### Your assignment:
Among the entries below, find the lines that hold the word "will" and report them.

### Records to process:
::::::::

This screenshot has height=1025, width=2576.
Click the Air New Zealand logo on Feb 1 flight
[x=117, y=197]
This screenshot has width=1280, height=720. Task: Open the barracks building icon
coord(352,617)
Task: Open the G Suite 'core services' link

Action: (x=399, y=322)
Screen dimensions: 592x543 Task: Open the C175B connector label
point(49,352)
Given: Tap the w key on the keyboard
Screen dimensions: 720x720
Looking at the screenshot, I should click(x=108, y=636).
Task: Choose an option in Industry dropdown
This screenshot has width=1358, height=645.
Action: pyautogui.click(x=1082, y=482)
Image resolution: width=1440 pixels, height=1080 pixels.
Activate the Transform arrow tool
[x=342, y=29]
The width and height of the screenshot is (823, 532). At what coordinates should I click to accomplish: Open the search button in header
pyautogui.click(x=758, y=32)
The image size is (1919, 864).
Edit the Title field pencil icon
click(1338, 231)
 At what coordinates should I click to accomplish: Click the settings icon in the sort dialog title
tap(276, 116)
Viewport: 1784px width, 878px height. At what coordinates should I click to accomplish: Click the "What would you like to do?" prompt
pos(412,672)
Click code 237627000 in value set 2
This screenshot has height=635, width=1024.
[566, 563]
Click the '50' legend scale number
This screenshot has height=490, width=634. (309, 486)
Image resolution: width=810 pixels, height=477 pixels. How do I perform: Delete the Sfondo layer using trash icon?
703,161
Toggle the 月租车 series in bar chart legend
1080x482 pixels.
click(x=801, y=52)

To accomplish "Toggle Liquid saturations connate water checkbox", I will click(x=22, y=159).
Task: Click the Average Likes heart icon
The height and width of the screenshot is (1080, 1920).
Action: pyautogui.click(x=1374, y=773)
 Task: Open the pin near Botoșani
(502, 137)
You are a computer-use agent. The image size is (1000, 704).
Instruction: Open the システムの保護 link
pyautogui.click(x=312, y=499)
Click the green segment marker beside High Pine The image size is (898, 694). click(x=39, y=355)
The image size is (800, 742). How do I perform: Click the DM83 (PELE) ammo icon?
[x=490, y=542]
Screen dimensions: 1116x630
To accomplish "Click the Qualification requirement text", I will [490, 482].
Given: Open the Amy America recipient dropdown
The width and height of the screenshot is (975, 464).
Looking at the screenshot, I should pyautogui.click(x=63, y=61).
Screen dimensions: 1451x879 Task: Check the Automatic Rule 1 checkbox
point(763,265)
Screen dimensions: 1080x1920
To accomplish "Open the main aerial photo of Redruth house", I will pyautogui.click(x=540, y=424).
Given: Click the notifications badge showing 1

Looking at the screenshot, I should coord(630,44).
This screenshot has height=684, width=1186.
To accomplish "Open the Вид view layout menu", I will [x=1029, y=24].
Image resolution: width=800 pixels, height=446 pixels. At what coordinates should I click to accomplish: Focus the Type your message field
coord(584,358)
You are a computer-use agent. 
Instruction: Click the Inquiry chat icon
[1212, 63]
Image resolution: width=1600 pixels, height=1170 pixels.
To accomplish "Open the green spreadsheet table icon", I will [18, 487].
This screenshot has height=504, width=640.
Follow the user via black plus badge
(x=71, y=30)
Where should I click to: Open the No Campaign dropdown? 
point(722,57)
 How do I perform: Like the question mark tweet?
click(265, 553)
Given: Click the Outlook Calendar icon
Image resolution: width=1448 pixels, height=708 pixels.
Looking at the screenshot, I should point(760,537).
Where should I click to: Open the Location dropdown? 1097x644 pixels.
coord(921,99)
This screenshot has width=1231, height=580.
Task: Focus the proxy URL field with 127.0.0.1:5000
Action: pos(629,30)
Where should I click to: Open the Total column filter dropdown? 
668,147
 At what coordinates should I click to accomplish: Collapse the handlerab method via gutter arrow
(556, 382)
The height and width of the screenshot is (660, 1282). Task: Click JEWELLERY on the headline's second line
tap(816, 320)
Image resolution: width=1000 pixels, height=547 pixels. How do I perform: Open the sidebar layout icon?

::::::::

### Your response:
To accomplish "Toggle Liquid saturations connate water checkbox", I will click(x=22, y=159).
To accomplish "Click the Qualification requirement text", I will [490, 482].
To accomplish "Open the main aerial photo of Redruth house", I will pyautogui.click(x=540, y=424).
To accomplish "Open the Вид view layout menu", I will [x=1029, y=24].
To accomplish "Open the green spreadsheet table icon", I will [18, 487].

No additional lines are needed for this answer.